16: La rotule douloureuse non arthrosique: Non-osteoarthritic patellar pain


La rotule douloureuse non arthrosique


Non-osteoarthritic patellar pain







Les rotules douloureuses sont très fréquentes. La gêne fonctionnelle n’est qu’exceptionnellement très importante mais elle est toujours mal supportée. Elle empêche les jeunes de pratiquer pleinement les sports ; mais elle leur permet aussi parfois d’attirer l’attention sur eux. Elle peut aussi retentir sur la vie des sujets d’âge plus mûr : les sports, qui les feraient rester jeunes, doivent souvent être ralentis, voire abandonnés ; l’activité professionnelle peut aussi en être affectée surtout si les douleurs sont survenues ou ont été aggravées après un traumatisme contracté au cours du travail.

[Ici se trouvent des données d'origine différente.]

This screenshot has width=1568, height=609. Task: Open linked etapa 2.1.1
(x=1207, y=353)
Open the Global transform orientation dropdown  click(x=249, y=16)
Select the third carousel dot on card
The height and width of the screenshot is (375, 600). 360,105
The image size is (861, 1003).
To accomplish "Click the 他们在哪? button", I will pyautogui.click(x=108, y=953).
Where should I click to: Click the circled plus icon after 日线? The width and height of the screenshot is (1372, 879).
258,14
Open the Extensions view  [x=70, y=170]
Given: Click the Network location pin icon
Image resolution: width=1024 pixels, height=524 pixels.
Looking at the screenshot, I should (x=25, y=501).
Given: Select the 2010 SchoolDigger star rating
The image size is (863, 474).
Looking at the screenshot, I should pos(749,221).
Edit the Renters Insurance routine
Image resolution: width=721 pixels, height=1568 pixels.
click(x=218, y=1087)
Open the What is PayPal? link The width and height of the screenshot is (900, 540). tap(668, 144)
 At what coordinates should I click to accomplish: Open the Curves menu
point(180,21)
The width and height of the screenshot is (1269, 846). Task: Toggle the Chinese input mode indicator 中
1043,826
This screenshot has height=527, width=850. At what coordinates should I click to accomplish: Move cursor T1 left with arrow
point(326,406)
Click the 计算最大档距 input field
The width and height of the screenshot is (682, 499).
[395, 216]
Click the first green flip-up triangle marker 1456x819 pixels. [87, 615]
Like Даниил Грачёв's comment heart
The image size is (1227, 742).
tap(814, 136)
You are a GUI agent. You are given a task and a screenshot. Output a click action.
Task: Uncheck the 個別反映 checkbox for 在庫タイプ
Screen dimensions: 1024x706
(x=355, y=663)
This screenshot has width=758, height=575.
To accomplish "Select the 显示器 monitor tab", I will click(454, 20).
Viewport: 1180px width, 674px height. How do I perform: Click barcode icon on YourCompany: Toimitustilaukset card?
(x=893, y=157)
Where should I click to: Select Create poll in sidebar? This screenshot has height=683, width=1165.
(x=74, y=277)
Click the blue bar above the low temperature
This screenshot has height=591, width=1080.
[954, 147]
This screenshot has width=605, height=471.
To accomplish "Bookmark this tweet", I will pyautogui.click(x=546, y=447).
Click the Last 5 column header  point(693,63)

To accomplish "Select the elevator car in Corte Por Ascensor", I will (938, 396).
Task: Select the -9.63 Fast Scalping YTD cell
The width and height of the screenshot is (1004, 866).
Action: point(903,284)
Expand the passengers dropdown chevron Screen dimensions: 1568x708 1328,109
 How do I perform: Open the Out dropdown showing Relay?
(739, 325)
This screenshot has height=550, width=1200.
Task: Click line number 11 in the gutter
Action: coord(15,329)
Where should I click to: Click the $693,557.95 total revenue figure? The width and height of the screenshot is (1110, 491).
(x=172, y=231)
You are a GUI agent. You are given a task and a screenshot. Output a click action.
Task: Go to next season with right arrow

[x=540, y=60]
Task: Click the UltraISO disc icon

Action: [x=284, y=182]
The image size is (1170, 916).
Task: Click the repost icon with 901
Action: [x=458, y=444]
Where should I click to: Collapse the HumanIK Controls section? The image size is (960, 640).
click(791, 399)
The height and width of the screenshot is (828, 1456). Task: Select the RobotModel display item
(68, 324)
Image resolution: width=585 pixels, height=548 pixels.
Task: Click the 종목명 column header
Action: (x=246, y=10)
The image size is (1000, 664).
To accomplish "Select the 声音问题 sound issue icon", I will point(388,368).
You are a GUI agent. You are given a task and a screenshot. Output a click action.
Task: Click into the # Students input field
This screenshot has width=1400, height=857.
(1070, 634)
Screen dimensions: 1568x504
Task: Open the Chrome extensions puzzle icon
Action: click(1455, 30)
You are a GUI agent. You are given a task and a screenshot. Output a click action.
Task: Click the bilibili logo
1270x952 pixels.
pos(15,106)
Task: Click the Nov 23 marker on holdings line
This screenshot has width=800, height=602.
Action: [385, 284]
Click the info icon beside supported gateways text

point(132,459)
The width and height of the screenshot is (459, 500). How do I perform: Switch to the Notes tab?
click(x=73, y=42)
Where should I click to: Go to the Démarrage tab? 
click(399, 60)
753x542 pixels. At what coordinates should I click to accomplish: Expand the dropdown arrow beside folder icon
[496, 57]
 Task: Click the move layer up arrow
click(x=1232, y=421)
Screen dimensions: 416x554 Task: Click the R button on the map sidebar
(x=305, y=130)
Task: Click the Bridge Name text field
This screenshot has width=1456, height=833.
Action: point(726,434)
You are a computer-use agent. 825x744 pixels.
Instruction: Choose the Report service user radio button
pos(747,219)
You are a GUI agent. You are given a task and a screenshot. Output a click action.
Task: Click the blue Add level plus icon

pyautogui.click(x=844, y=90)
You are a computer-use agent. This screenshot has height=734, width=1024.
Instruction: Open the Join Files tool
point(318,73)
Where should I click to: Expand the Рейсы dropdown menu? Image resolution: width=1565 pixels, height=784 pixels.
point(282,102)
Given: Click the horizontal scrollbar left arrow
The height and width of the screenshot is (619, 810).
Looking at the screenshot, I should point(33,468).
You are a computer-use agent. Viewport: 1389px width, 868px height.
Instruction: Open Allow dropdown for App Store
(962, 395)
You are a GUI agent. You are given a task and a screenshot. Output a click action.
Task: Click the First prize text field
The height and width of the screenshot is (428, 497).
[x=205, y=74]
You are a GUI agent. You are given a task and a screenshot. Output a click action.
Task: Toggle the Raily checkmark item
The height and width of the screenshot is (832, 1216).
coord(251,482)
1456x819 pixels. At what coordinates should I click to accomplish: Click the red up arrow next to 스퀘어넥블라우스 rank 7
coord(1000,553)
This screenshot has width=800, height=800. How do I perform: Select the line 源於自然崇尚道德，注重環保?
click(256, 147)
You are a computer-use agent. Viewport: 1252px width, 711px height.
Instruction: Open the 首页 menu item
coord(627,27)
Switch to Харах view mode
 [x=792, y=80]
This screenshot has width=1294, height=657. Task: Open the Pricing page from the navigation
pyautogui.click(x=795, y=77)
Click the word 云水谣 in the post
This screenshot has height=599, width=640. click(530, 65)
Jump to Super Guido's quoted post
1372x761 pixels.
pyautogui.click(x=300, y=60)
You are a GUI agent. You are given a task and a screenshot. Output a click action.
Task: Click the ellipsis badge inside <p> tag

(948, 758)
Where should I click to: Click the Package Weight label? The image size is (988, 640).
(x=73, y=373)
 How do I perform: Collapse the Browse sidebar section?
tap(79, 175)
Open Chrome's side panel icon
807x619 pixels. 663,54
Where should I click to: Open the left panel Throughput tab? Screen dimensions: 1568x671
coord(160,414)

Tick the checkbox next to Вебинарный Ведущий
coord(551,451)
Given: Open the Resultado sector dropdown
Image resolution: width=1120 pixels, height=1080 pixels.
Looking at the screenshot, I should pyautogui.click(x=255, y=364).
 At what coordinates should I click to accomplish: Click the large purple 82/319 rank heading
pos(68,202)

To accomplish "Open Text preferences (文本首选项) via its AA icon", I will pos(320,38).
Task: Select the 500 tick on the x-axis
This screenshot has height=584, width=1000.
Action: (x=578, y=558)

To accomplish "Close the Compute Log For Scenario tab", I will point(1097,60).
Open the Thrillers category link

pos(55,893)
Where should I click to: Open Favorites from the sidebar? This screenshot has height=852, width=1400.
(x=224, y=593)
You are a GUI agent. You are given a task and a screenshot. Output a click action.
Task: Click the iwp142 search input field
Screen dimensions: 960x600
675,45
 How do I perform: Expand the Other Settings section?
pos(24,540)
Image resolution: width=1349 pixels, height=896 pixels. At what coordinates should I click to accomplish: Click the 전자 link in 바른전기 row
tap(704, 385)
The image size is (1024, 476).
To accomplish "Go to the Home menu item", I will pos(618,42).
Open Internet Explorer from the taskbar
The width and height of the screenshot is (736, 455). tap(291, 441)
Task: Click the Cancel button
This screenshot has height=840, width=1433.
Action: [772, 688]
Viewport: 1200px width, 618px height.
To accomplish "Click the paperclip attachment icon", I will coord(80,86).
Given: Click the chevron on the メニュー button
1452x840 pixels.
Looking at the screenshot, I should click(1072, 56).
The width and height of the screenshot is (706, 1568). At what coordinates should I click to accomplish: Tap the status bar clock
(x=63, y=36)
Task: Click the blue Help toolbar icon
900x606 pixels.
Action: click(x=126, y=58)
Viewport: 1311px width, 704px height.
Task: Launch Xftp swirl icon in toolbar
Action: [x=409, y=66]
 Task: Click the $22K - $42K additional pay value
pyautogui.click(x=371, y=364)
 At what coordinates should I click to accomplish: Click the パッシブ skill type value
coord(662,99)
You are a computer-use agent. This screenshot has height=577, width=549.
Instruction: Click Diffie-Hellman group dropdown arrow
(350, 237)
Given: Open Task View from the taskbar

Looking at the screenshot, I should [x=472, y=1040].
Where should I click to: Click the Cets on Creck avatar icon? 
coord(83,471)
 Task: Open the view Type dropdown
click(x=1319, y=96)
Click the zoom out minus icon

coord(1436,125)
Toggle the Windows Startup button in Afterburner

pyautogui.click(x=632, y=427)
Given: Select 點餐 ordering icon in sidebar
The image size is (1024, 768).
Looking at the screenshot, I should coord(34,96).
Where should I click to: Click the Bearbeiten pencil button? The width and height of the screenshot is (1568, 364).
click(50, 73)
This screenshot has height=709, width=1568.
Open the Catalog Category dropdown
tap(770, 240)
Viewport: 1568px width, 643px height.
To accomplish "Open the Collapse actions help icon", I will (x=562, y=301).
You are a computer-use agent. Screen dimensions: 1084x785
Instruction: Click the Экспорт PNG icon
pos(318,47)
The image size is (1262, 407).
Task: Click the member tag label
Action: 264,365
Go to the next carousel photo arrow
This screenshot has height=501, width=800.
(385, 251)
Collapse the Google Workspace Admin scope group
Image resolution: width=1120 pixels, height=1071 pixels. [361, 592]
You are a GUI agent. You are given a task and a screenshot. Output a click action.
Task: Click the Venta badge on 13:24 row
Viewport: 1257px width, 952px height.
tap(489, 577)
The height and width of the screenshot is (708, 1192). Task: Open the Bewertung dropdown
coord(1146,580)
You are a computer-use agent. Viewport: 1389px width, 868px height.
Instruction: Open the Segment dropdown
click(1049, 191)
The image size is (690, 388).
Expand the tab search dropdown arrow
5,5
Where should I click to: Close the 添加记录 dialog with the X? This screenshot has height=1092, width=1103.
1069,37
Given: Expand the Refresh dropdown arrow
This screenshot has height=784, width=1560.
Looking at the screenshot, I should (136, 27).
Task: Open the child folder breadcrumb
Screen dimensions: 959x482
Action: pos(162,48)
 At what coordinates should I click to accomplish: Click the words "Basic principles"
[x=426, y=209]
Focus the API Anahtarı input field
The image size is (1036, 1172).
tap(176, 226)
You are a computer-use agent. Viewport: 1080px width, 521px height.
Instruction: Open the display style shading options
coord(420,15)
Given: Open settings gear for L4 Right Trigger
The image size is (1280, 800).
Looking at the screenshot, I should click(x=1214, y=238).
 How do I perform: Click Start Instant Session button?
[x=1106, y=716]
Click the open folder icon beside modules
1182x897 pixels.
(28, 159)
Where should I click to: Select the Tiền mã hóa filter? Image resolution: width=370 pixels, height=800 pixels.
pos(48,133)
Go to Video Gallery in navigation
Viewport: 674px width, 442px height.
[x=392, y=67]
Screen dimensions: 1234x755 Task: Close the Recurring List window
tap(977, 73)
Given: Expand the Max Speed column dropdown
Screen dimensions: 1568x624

Devant cette gêne douloureuse, plus souvent mal supportée physiquement et psychologiquement que réellement invalidante, le thérapeute est souvent appelé. Les thérapeutiques médicales étant souvent insuffisantes, les thérapeutiques chirurgicales sont souvent demandées d’autant plus volontiers que les malades croient toujours en la « chirurgie miracle » et que les gestes proposés apparaissent mineurs. Malheureusement, les thérapeutiques chirurgicales sont rarement complètement salvatrices.


Pour éviter que les chirurgiens ne cèdent trop facilement aux trop nombreuses sollicitations thérapeutiques faites par les malades et les médecins traitants, il est peut-être intéressant de faire le point sur cette question.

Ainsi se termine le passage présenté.